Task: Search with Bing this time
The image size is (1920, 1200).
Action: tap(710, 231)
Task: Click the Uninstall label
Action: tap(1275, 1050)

**YOUR TASK**
Exactly as written, please output every entry.

**WRITTEN SOLUTION**
Task: Search with Bing this time
The image size is (1920, 1200).
Action: tap(710, 231)
Task: Click the Uninstall label
Action: tap(1275, 1050)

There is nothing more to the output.